◆ Excerpt ◆
Begin
FIG. 1 is a diagram illustrating a program that represents sparse matrix calculation.

The sparse matrix calculation using the SpMV is often used in graph calculation or the like. As indicated by a reference A1, in a third line of a program, separated pieces of data for a memory offset (offset) and an address (address) are required.

High peak performance of high performance processor cores in recent years may be realized by a single instruction/multiple data-stream (SIMD) unit. The SIMD packs v elements into a single register and simultaneously executes v operations in response to one instruction. As a result, even if a control unit remains as it is, peak performance can be multiplied by v. For example, in a case where a 512b SIMD is used as 64b (double floating-point precision number)×8, arithmetic performance is multiplied eightfold.

In load/store of the SIMD, in a case where target elements are continuous on a memory, continuous v elements can be accessed once. Such continuous load/store performance is multiplied by v and can achieve a SIMD effect the same as the operation.

On the other hand, in a case where the target elements of load/store of the SIMD are not continuous on the memory, the SIMD effect cannot be achieved. Indirect and discontinuous load/store via an address list is referred to as gathering/scattering. In gathering/scattering, even if the continuous v elements are accessed, all the v elements rarely can be used, and performance of gathering/scattering is much lower than v times.

FIG. 2 is a diagram for explaining the continuous loading and gathering of the SIMD.

In continuous load processing having a one-bank configuration indicated by references A11 to A14, as indicated by the reference A11, four elements stored in continuous addresses on a primary (LEVEL-1) data cache are read. Therefore, as indicated by the reference A12, a block including the four elements is read by one access unit [1]. Then, the four elements are written into a register file that is a SIMD width of the four elements as indicated by the reference A13, and the four elements written into the register file are used by an execution unit as indicated by the reference A14.

In gather processing having a one-bank configuration indicated by references A21 to A24, as indicated by the reference A21, elements stored in discontinuous addresses on the primary data cache are read. In this case, it is not possible to read the four elements once, and it is needed to read four blocks including the four elements by access units [1] to [4] as indicated by the reference A22. Then, the four elements are written into the register file via a shifter as indicated by the reference A23, and the four elements written into the register file are used by the execution unit as indicated by the reference A24.

A multiport memory that can access v elements at any address increases an area and energy in proportion to v². Therefore, in order to multiply gathering/scattering performance by v as well as the arithmetic performance, it is assumed to perform multi-banking as pseudo multi-porting.

FIG. 3 is a diagram for explaining gathering in a multi-banked primary data cache of the SIMD.

In the gather processing with a four-bank configuration indicated by references A31 to A34, the primary (LEVEL-1) data cache is divided into four banks #0 to #3 in order in an address allocation direction. As indicated by the reference A32, four elements can be read once by one access unit [1]. Then, as indicated by the reference A33, the four elements are written into the register file via a switch, not a shifter. Thereafter, as indicated by the reference A34, the four elements written into the register file are used by the arithmetic unit.

At the reference A41, the primary data cache is discontinuously divided into the four banks #0 to #3. In such a case, as long as the plurality of elements does not collide with the same bank, up to four elements can be concurrently read in parallel from each of the banks #0 to #3.
End
◆ Requirements ◆
**A)** Answer these questions using the excerpt on SIMD loading and gathering:
(i) By how much is arithmetic performance multiplied when a 512b SIMD is used as 64b×8?
(ii) What is indirect and discontinuous load/store via an address list called?
(iii) In proportion to what do the area and energy of a multiport memory that can access v elements at any address grow?
**B)** In the excerpt on SIMD loading and gathering, turn the paragraph beginning "In gather processing having a one-bank configuration" into a short list that keeps its main facts.
**C)** Continue the excerpt on SIMD gathering in a multi-banked primary data cache, picking up right after its final sentence.
The records have no connection to the excerpt on SIMD loading and gathering.

Records from a collection
Begin
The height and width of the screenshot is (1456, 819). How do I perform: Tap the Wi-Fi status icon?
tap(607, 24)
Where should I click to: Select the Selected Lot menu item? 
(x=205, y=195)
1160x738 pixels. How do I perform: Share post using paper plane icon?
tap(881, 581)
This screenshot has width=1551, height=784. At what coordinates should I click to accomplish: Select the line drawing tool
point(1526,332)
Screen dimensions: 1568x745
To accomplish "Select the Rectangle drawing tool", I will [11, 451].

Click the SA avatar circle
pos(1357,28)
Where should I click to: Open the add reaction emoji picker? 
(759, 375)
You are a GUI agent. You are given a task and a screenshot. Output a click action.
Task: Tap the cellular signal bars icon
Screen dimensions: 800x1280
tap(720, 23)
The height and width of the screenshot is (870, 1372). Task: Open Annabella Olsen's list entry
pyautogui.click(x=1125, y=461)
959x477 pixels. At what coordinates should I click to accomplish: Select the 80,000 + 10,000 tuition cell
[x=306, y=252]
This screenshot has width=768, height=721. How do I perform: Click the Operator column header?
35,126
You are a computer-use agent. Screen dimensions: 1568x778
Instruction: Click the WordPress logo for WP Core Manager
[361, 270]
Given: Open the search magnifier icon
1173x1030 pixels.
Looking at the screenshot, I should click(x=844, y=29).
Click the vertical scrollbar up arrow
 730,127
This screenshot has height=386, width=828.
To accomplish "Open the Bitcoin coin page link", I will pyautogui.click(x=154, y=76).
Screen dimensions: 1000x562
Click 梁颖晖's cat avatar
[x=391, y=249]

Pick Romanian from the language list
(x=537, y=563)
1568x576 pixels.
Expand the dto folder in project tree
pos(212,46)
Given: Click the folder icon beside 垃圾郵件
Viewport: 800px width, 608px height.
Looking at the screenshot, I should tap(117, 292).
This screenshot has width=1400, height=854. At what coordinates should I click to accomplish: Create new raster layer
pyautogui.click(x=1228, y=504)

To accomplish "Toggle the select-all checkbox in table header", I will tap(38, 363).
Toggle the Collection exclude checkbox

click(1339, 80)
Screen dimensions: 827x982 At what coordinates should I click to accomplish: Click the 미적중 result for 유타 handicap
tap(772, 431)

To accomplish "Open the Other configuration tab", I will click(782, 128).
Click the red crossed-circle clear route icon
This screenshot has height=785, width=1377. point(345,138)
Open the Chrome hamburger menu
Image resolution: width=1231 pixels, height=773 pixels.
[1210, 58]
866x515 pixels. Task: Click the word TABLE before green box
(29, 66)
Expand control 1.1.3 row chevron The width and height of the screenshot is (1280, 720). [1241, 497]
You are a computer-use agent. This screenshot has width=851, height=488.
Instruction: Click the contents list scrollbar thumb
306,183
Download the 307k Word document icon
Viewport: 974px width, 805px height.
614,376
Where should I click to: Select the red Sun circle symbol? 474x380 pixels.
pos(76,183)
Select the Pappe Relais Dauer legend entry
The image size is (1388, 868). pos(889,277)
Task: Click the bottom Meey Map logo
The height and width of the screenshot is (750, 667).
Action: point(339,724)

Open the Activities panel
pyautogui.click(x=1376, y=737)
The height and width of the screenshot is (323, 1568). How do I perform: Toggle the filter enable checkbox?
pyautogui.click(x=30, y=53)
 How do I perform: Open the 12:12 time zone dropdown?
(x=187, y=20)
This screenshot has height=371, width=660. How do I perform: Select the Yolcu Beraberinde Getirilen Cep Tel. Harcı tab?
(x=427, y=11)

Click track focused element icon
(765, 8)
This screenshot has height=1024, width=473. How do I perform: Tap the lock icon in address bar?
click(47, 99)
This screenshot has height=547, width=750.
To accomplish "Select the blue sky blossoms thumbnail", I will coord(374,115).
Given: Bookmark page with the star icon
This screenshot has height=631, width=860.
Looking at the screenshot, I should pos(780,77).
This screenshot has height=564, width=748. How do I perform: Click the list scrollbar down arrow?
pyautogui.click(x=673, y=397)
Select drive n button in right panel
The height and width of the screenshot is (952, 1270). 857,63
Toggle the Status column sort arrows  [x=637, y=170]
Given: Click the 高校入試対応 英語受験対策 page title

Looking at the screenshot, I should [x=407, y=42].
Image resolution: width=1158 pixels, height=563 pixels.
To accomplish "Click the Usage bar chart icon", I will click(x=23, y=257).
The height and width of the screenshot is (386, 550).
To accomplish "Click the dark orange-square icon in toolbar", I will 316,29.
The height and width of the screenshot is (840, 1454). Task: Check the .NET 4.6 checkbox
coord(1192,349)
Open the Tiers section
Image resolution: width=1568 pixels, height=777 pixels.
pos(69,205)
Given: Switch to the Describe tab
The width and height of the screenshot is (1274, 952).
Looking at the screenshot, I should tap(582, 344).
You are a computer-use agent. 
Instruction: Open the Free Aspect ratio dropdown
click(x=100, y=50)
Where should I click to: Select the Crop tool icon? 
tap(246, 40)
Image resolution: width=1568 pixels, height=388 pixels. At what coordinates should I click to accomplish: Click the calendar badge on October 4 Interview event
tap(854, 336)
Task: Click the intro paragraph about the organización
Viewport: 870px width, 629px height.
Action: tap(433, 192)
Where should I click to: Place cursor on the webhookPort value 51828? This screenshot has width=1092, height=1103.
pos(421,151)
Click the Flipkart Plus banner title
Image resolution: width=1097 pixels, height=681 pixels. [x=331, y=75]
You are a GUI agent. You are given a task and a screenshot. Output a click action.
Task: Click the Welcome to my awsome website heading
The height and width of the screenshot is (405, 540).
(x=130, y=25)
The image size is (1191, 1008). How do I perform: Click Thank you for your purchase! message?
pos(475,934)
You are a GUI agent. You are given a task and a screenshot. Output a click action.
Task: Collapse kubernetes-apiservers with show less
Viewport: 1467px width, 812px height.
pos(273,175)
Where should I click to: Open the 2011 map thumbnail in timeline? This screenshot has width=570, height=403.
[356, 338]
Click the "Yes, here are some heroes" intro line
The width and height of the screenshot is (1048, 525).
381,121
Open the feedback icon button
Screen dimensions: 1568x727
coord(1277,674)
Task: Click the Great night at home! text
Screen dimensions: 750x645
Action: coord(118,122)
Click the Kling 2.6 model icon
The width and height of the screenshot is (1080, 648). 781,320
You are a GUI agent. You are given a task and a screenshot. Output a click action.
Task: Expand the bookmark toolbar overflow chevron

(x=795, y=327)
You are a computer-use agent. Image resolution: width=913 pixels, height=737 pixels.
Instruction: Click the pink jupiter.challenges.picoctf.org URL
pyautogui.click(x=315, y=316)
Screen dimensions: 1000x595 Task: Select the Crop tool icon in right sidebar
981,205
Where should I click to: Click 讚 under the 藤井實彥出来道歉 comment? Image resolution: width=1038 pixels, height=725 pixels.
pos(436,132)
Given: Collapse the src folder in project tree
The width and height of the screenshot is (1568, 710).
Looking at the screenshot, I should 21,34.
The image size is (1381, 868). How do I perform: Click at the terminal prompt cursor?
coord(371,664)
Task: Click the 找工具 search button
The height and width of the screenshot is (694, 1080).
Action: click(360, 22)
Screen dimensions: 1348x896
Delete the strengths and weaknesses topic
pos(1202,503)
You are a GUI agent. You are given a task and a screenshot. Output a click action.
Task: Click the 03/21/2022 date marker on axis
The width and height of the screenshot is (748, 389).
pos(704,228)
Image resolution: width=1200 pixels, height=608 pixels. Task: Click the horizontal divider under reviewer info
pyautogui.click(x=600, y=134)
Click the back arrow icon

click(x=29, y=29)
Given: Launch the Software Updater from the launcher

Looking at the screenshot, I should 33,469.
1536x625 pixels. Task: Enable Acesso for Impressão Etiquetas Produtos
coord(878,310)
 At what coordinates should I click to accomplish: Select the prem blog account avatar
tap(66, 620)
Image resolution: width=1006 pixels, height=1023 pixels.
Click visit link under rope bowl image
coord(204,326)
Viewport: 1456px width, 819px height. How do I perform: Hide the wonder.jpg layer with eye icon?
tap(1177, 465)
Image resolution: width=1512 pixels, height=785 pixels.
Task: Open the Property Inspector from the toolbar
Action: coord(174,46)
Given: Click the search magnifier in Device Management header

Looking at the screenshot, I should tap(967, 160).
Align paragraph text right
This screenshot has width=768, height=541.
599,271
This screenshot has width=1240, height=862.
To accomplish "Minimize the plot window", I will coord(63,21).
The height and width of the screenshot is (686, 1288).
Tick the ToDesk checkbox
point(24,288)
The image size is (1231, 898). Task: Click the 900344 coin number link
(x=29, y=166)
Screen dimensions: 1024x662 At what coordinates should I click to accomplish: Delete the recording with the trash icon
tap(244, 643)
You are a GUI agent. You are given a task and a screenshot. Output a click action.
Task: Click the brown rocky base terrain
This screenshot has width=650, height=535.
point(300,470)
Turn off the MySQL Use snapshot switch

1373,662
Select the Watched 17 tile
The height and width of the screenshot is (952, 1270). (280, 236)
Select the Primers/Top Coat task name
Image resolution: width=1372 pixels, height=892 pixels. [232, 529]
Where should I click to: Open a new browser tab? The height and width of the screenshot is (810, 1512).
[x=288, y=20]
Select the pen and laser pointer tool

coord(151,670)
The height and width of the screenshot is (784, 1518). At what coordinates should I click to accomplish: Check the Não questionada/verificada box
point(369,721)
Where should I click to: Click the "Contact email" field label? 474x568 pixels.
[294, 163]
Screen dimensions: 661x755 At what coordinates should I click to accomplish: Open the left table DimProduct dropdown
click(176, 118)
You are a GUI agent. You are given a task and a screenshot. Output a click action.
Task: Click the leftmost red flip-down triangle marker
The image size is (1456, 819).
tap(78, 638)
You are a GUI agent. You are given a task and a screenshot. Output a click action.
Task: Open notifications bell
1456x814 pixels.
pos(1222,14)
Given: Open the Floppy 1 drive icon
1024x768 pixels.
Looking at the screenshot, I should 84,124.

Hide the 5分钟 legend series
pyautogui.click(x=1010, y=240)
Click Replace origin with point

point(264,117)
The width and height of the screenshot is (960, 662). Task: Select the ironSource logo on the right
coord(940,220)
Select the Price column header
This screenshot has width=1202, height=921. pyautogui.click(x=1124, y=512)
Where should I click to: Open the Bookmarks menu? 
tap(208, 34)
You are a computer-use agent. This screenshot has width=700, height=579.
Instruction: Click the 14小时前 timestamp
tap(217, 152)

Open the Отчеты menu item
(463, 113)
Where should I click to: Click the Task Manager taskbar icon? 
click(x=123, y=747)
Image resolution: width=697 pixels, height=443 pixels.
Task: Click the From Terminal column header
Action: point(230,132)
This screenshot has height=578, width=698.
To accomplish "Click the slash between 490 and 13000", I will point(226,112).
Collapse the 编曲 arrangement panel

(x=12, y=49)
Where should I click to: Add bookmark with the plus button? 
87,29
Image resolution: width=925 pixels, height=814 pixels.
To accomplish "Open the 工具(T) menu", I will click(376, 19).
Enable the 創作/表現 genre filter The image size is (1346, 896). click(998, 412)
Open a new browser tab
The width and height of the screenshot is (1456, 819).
End
◆ Results ◆
**A)**
(i) Eightfold.
(ii) Gathering/scattering.
(iii) v².

**B)**
- The elements are stored at discontinuous addresses in the primary data cache (A21).
- The four elements can't be read at once, so access units [1] to [4] must read the four blocks that hold them (A22).
- A shifter writes the four elements into the register file (A23).
- The execution unit then uses the four elements from the register file (A24).

**C)**
FIG. 4 is a block diagram schematically illustrating an Out-of-Step backend pipeline 1 according to an embodiment.

Out-of-Step is a negation/complementary set of In-Step to be described later with reference to FIGS. 5 to 10 or the like. In the Out-of-Step backend pipeline 1, an element operation does not keep a spatial and temporal position relationship when being issued.

Some or all of one or more lanes may correspond to an operation of a SIMD instruction. In the example illustrated in FIG. 4, lanes #1 and #2 have a scalar configuration, and lanes #3 and #4 have a SIMD configuration. As indicated by a reference B1, element operations generated from different microoperations (μOP) are issued from a primary scheduler 100 to the respective lanes #1 and #2, and two element operations generated from one μOP are issued to the lanes #3 and #4. Each issued element operation is stored in a buffer 101.

The instruction is defined by an instruction set architecture (ISA), cached from a binary code on a main storage device to an instruction cache, and is a subject to be fetched by a machine.

The μOP is a unit obtained by decomposing a complicated instruction in x86, SVE, or the like into a plurality of simple processes. The μOP is converted from the instruction fetched in the core and is a subject to be scheduled. A SIMD μOP is generated from the SIMD instruction. Note that, it can be understood that, in a core that does not use the μOP, one μOP equivalent to one instruction is generated for one instruction.

As indicated by references B2 and B3, register reading is performed in the lanes #1 to #4 over two stages. A register reading result is stored in a buffer 103 immediately before an arithmetic unit.

As indicated by a reference B4, element operations are performed by respectively different arithmetic units in the lanes #1 and #2, and the element operation is performed by a common SIMD arithmetic unit in the lanes #3 and #4. As indicated by a reference B5, the element operation is performed with an MBL1D (Multi-Bank Level 1 Cache) in the lanes #2 to #4. An element operation execution result is stored in a buffer 104 immediately before register write back.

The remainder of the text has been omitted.